Both establishments stated that the majority of their customers are older ones even though there are still a handful of younger customers. How we see it is because the attraction towards traditional food, among the younger generation specifically, in general, has only started a few years back. These sellers, like many, have had a tough time in their businesses during the pandemic, while the latter uses modern technology such as social media and online delivery services - which has become more of a necessity - as an extra effort to survive. Juwita Supermarket and Bakery also sells a more trendy food and other goods just as any other bakeries, but you have to pre-order it first in order to get yours, they see modern snacks as an innovation rather than a thread to tradition because they believe that every jajan has its own characteristics and unique in its own way, “They - traditional and modern jajan - kind of complete each other”.

While both sell traditional snacks and have a majority of older customers, the best seller in each shop varies. In Ubud, people mostly buy dadar gulung, lak-lak, ketan item, biji salak and jaje lukis, these snacks are well known to locals. In Denpasar, however, we can see that the shop mostly sells onde-onde, a round-shaped snack made from glutinous rice flour rolled in sesame seed. Whether it’s due to its diversity, it sure is fascinating to see the different consumption habits in each shop.



現今人們仍然依賴傳統市場,有兩個可能的原因。第一個原因是價格。根據我們的研究,69%的消費者支付的價格低於 10000 印尼盾(約新台幣20元),或大約 70 美分,而其餘的人則支付11000-30000(約新台幣21至60元)印尼盾以上。當然,不同地區的價格不一樣,但即使在印尼首都雅加達,尤其是在傳統市場,一份點心的價格也不應該超過 6000 印尼盾 (約新台幣12元)。在商店裡買一整盒點心大約需要 80000 印尼盾(約新台幣 157 元),而在雅加達的傳統市場,同樣價格可以買到三盒。在日惹的市場,一份米糕的售價大約是 2000 印尼盾(約新台幣4元)。

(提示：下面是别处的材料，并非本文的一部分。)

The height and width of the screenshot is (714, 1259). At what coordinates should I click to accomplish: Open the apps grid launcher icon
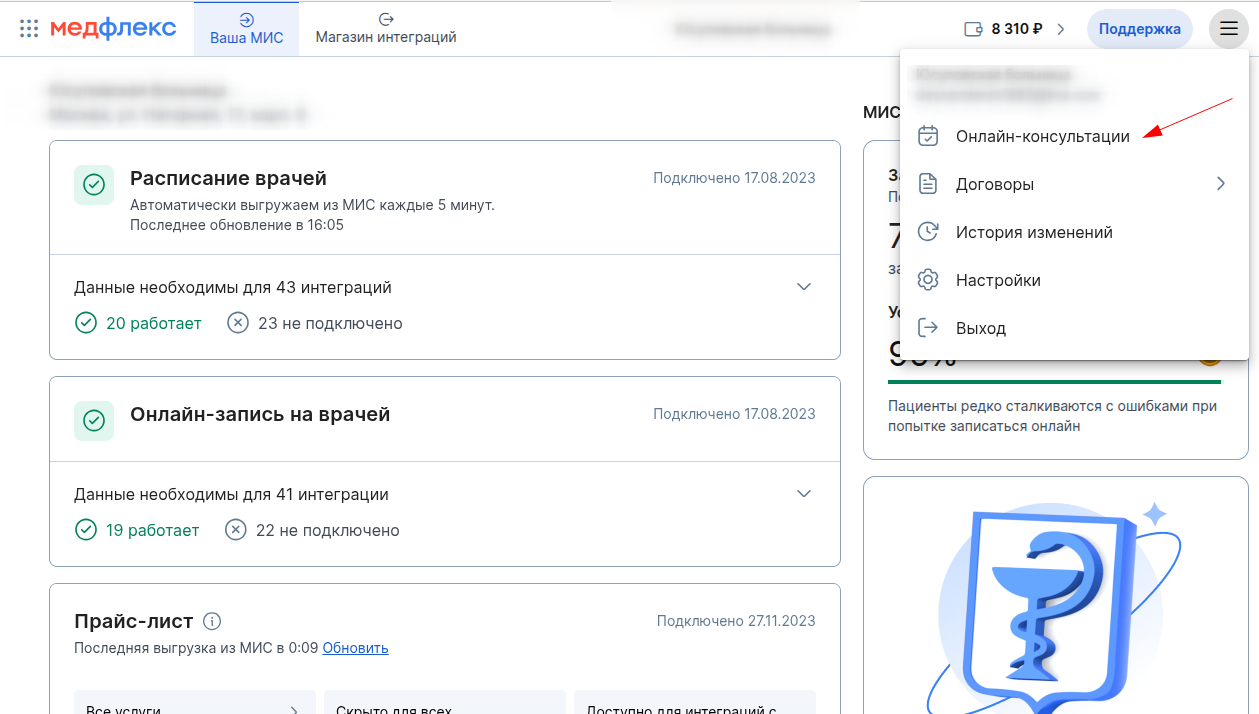[x=29, y=28]
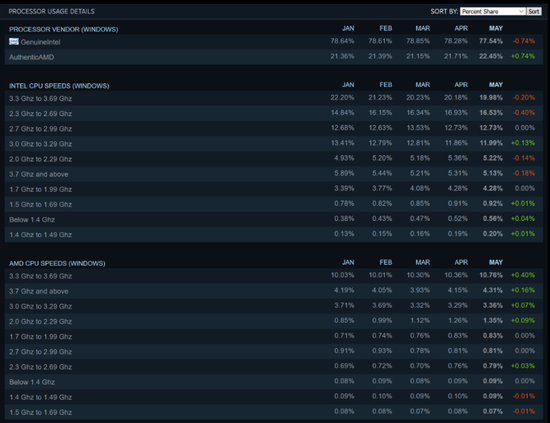
Task: Click the Intel CPU Speeds (Windows) heading
Action: point(59,86)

第二個原因是熟悉和道地的味道。像這些歷史悠久的食物都是人們所熟悉的。現代商店提供的食物「更乾淨」,陳列架上的食品除了包著香蕉葉,還會再用塑膠袋包裝。傳統市場則在戶外,每個攤位緊鄰彼此,各類小吃呈現出各種顏色,令人感到興奮和懷舊,這就是美食帶來的喜悅。


The reason why people still rely on traditional markets is possible because of two reasons. The first one is price. According to our research, 69% of consumers pay less than Rp. 10,000 or roughly 70 cents in USD, while the rest pays Rp. 11,000 until more than Rp. 30,000. Of course different regions offer different prices, however even in the capital city of Indonesia, Jakarta, it shouldn’t be more than Rp. 6,000 for a piece of snack especially in traditional markets. Buying a full box of treats in the stores could cost roughly Rp. 80,000, while in traditional markets in Jakarta, you would get three boxes for the same price. In the markets of Yogyakarta, until today rice balls are sold for roughly Rp. 2,000 a piece.

The second reason is familiarity and authentic taste. Long-established food like these are the type which people are familiar with. Modern shops offer a “cleaner” version of the food where they prefer to wrap it in plastic on top of the banana leaf on display racks. Whereas traditional markets sell it in open air, seated next to each other, showing an array of colours that gives you a sense of excitement and nostalgia - the type of feeling that can only come from the joy of food.